Cuisson du Sucre Cuit et du Miel :
C’est là que ça se complique ! Vous allez devoir porter votre sucre cuit à la température de 152 °C (pas plus de 156 °C) et le miel à la température de 121 °C à peu près au même moment (le miel devant être incorporé à la meringue en premier).
Dans une première casserole, versez le glucose, l’eau et le sucre et portez jusqu’à la température de 152 °C. Mouillez les bords de la casserole avec un pinceau trempé dans l’eau pour éviter de faire masser le sucre. Dans une autre casserole, versez le miel et portez à la température de 121 °C.
Le nougat :
Durant la cuisson du sirop et du miel, montez les blancs d’œufs en neige au robot (avec le fouet) et serrez-les avec le sucre lorsqu’ils sont montés. Laissez tourner le fouet à vitesse modéré. Lorsque le miel est arrivé à température, versez-le sur la meringue délicatement en filet.
Attention, l’opération est délicate, car le miel doit couler directement dans la meringue : ni sur les bords de la cuve ni sur le fouet (vous risquez des projections de miel bouillant) ! De plus le miel ne sera pas dans la meringue, ce qui serait dommage.
Une fois le miel incorporé, fouettez à vitesse rapide jusqu’à ce que le sucre cuit arrive à 152 °C. Quand c’est le cas, redescendez à vitesse modérée et versez le sucre cuit de la même manière que vous avez versé le miel. Fouettez encore une minute puis remplacez le fouet par la feuille (appelée aussi le K) du robot.

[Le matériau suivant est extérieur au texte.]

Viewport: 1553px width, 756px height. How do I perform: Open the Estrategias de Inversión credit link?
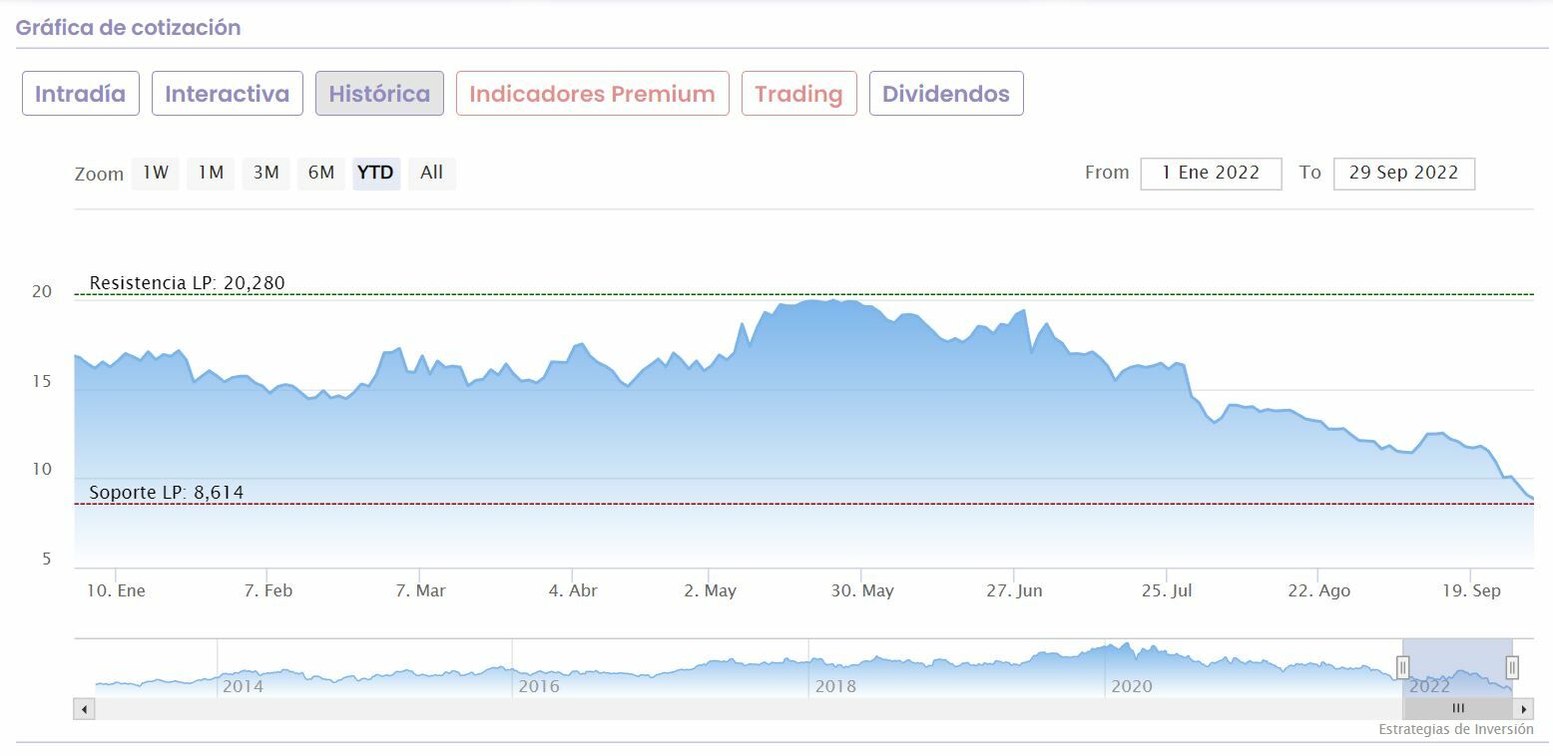click(x=1455, y=729)
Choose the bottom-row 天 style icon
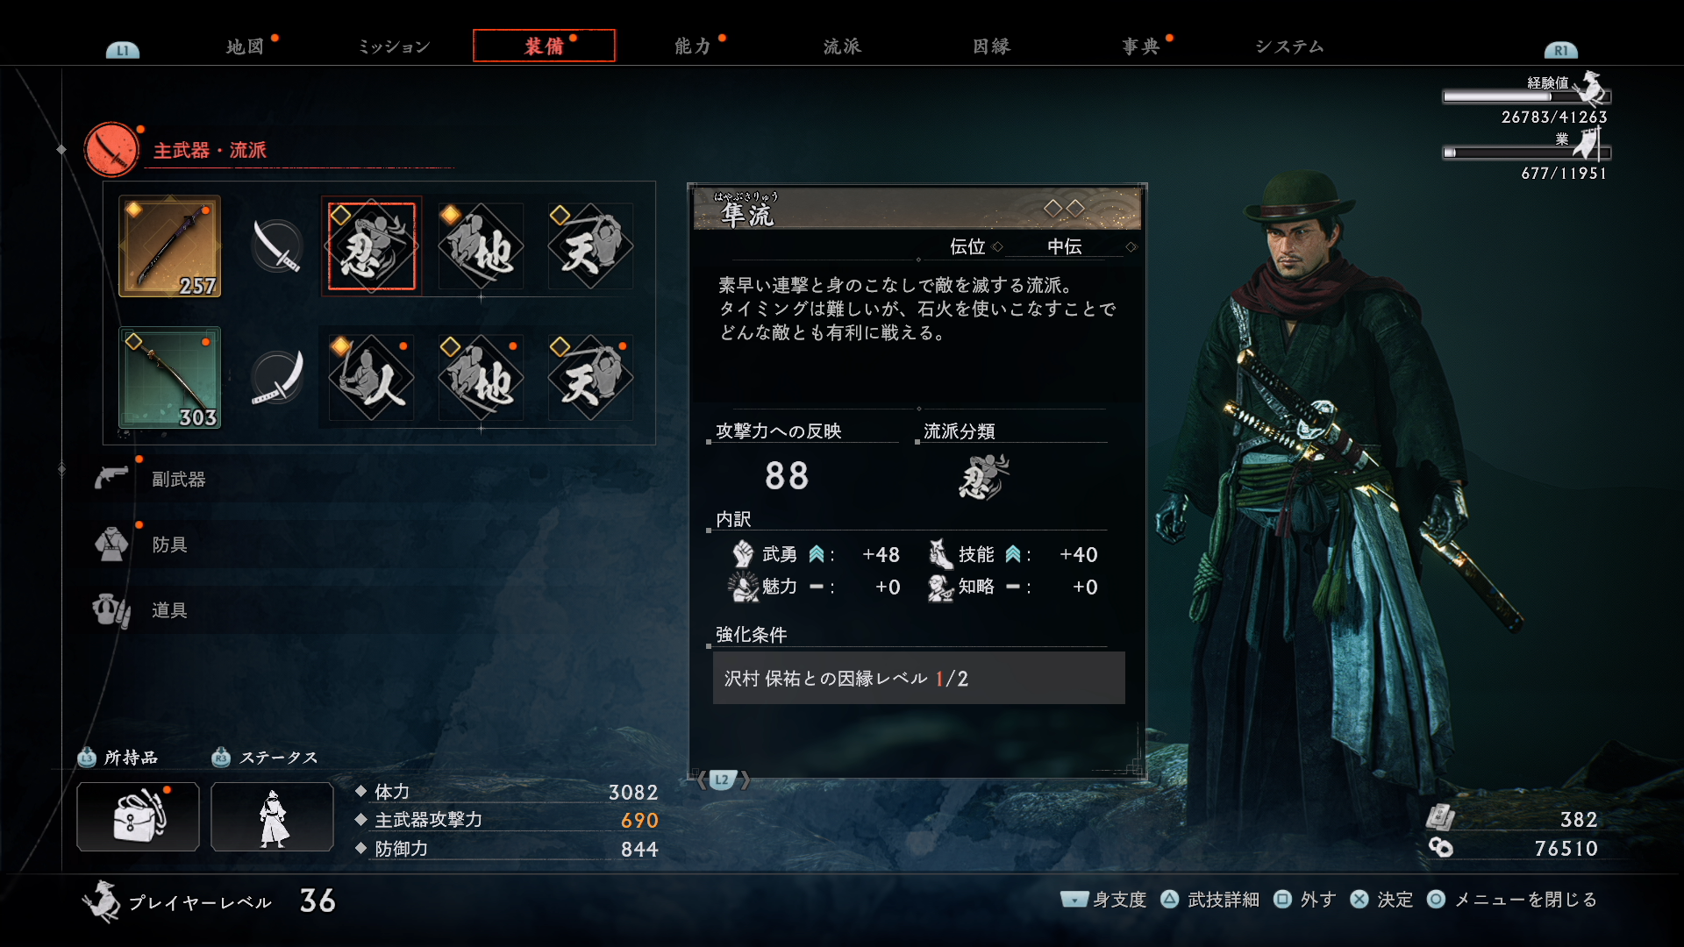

Incorporez alors le beurre de cacao encore chaud ainsi que les fruits secs torréfiés encore tièdes. Mélangez jusqu’à ce qu’ils soient bien incorporés, attention à ne pas mélanger trop vite pour ne pas les émietter.


Le Dressage du Nougat :
Coulez le nougat dans le cadre et bien lisser pour combler tout l’espace et obtenir une surface lisse. Placez délicatement la deuxième feuille azyme et bien presser pour tasser le nougat. Laissez-le sécher au moins 24 heures.
Le lendemain, décerclez le nougat avec un petit couteau office puis détaillez des bandes de nougat avec un couteau-scie. Conservez-le, mais surtout pas au réfrigérateur, car il n’aimera pas l’humidité. Vous pouvez par contre l’emballer dans du papier film ou du papier bonbon (si vous en trouvez).